___ Record excerpts

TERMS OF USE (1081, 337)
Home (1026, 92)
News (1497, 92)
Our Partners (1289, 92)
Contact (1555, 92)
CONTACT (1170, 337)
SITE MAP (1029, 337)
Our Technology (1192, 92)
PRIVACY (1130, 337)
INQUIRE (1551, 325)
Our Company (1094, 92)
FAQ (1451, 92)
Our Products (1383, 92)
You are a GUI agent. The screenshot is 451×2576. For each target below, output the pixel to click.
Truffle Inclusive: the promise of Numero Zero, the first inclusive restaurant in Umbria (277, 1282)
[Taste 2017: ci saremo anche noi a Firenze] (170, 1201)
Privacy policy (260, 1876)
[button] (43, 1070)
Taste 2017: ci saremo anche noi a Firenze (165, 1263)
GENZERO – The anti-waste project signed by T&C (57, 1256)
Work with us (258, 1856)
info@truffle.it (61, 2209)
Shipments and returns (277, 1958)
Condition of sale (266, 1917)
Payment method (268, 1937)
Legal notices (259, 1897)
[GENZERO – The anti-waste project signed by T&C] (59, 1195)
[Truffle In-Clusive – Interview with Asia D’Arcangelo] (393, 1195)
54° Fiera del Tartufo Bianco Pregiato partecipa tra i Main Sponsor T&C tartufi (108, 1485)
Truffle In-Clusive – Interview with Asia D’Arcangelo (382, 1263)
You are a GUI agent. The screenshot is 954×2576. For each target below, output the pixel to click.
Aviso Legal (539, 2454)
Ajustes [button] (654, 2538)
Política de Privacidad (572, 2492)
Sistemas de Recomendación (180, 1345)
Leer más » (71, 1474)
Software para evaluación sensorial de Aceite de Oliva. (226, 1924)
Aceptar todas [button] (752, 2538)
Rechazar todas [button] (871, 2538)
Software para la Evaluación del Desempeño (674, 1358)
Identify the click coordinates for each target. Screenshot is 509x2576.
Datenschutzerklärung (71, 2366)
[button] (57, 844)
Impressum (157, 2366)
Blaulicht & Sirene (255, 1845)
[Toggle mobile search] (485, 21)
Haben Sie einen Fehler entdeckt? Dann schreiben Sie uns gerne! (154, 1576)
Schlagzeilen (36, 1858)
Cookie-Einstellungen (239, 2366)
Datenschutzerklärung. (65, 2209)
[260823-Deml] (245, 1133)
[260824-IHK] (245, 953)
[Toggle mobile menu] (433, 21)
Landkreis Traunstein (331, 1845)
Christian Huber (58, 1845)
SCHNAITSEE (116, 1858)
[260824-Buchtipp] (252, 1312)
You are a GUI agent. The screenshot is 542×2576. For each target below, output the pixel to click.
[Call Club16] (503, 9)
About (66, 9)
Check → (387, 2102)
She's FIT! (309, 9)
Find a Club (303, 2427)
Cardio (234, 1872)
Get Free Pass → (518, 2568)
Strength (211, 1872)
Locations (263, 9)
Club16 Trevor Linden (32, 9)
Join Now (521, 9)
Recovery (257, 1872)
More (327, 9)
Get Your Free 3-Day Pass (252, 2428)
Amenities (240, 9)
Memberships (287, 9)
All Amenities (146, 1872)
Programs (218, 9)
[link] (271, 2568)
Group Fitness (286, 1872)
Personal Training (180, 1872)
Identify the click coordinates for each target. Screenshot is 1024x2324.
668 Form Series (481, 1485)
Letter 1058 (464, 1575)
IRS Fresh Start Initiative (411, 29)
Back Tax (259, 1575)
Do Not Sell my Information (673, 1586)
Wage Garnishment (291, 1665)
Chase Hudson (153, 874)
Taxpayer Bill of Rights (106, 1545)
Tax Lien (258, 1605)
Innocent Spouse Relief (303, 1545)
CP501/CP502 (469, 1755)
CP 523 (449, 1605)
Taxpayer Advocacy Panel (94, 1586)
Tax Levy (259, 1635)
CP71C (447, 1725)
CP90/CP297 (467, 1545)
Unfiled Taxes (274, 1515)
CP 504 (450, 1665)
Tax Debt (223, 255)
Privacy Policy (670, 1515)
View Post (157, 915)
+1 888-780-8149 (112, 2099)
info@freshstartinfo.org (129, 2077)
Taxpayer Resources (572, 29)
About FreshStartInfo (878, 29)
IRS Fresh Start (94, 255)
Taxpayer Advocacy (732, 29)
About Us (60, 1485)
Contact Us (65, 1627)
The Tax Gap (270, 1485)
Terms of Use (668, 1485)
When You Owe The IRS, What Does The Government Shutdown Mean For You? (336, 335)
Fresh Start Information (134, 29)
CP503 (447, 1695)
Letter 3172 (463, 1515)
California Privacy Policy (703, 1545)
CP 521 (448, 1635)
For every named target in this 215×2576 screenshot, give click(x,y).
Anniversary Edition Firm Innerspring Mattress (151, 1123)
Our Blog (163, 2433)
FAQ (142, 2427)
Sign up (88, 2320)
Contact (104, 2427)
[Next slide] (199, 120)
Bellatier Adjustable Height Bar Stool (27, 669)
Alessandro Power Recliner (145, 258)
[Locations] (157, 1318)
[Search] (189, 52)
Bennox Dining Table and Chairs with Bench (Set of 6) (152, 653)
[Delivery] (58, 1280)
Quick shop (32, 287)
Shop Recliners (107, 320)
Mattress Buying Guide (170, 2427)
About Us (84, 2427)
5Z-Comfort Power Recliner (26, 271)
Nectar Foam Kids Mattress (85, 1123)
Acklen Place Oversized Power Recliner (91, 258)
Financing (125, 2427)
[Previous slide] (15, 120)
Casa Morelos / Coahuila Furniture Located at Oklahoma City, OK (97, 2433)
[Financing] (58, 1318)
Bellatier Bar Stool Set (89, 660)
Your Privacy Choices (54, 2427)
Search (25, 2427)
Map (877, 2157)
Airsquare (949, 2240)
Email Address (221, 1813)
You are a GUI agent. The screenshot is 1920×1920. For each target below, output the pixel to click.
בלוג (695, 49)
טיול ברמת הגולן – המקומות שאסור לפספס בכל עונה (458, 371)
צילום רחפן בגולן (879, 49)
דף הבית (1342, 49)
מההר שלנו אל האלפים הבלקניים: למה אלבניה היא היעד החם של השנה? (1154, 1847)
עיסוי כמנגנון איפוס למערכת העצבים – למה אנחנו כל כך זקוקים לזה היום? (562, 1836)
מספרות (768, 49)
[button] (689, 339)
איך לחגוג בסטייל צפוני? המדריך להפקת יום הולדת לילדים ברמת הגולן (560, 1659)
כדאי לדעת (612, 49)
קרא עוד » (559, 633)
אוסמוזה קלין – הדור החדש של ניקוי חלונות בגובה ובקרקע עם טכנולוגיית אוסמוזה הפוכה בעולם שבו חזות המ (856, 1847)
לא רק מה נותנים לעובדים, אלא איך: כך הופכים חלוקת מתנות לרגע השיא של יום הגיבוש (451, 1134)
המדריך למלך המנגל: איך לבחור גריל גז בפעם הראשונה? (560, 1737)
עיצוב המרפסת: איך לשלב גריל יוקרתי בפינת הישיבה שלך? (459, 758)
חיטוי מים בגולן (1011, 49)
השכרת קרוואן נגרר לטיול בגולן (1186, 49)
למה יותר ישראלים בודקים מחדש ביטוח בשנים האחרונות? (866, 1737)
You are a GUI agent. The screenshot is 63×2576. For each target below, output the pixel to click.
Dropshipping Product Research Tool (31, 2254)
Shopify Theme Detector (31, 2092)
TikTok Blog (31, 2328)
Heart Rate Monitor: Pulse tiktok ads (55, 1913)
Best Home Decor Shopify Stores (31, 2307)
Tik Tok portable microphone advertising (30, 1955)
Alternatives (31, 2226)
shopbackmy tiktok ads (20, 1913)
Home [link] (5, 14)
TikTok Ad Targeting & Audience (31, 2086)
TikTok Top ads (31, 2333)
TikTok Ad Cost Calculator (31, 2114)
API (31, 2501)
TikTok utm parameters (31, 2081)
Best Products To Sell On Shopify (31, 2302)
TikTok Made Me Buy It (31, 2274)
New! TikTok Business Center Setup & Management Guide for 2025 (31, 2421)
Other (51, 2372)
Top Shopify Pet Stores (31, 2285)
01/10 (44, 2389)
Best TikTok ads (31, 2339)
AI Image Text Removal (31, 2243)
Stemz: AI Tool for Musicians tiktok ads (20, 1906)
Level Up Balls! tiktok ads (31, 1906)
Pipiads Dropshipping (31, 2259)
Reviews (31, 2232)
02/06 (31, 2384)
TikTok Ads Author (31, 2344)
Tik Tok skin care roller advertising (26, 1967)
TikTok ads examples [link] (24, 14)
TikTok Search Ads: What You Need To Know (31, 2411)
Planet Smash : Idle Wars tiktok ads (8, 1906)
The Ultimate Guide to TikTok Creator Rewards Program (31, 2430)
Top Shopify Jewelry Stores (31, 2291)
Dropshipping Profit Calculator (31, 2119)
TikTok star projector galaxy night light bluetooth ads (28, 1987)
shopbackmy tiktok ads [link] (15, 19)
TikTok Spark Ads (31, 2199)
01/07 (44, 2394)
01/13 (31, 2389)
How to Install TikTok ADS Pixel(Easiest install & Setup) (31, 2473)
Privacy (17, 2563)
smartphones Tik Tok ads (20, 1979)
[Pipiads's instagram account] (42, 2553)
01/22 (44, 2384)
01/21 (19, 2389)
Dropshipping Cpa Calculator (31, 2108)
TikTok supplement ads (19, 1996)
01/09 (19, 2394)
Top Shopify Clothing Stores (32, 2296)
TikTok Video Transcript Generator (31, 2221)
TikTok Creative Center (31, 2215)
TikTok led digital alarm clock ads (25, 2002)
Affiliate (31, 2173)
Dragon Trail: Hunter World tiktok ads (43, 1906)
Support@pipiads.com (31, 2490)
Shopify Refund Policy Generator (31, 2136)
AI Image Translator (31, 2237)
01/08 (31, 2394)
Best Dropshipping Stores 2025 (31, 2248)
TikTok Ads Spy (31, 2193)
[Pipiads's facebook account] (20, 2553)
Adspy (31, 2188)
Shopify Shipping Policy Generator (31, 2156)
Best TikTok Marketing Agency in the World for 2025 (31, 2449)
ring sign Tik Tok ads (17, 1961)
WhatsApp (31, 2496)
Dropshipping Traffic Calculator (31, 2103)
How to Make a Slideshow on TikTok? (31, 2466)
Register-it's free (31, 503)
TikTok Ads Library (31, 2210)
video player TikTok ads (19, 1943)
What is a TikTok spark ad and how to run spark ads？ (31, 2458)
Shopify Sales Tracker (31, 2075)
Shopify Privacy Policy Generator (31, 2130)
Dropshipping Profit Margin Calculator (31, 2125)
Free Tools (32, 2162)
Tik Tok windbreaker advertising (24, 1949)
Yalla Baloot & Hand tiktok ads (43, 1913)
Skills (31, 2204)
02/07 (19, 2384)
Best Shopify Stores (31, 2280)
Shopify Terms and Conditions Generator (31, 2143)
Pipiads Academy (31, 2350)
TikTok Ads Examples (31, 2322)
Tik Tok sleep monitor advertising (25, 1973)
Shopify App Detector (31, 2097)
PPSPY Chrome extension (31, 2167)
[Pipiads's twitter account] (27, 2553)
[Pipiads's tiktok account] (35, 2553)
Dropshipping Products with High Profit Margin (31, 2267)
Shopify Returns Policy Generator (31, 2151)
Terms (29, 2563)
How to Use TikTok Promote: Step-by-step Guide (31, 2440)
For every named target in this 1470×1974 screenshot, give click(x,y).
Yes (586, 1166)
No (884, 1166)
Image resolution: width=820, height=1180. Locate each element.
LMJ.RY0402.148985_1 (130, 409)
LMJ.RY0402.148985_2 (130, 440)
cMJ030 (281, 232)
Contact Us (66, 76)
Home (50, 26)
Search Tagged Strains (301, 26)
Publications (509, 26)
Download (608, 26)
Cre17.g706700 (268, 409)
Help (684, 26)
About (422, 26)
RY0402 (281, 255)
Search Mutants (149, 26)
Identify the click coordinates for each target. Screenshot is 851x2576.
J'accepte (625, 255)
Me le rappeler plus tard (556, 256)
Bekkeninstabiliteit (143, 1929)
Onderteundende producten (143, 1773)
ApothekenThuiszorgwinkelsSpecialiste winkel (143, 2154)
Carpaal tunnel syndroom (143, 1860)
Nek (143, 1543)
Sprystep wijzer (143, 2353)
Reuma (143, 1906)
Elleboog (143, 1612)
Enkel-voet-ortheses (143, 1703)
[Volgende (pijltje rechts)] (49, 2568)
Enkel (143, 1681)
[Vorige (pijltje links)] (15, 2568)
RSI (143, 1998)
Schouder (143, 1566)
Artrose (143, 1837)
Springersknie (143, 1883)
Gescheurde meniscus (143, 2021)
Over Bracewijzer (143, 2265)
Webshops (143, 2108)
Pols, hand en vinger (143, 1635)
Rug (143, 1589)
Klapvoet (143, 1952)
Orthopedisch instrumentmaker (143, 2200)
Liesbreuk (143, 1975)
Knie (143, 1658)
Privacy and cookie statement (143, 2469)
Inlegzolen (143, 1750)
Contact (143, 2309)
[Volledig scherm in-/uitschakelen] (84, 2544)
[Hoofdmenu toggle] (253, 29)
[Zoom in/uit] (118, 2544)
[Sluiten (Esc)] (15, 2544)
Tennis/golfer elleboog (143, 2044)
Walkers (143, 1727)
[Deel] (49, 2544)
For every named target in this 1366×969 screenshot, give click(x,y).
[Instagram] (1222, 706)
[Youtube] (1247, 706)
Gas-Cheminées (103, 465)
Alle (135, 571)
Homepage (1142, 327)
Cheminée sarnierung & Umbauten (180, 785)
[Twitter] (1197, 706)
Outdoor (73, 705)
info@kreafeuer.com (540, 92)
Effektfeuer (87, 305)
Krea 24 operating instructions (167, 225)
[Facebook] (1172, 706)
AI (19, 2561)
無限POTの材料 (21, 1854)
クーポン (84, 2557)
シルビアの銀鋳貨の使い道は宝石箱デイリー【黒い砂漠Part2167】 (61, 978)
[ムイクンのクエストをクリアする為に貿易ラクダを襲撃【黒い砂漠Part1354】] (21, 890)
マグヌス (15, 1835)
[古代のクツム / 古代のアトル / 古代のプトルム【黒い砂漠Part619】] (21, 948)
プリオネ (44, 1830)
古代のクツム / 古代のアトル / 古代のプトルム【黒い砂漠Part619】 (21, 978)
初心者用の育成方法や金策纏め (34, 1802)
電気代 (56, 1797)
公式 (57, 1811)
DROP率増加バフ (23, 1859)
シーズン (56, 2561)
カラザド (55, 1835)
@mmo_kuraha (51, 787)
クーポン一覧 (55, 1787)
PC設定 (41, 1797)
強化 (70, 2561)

______

* The problem: An exact copy of the lines above, from the one containing "TikTok Ads Library (31, 2210)" down to the one containing "Dropshipping Products with" and including both, is the whole answer; retype it and nothing else.

* Your response:
TikTok Ads Library (31, 2210)
video player TikTok ads (19, 1943)
What is a TikTok spark ad and how to run spark ads？ (31, 2458)
Shopify Sales Tracker (31, 2075)
Shopify Privacy Policy Generator (31, 2130)
Dropshipping Profit Margin Calculator (31, 2125)
Free Tools (32, 2162)
Tik Tok windbreaker advertising (24, 1949)
Yalla Baloot & Hand tiktok ads (43, 1913)
Skills (31, 2204)
02/07 (19, 2384)
Best Shopify Stores (31, 2280)
Shopify Terms and Conditions Generator (31, 2143)
Pipiads Academy (31, 2350)
TikTok Ads Examples (31, 2322)
Tik Tok sleep monitor advertising (25, 1973)
Shopify App Detector (31, 2097)
PPSPY Chrome extension (31, 2167)
[Pipiads's twitter account] (27, 2553)
[Pipiads's tiktok account] (35, 2553)
Dropshipping Products with High Profit Margin (31, 2267)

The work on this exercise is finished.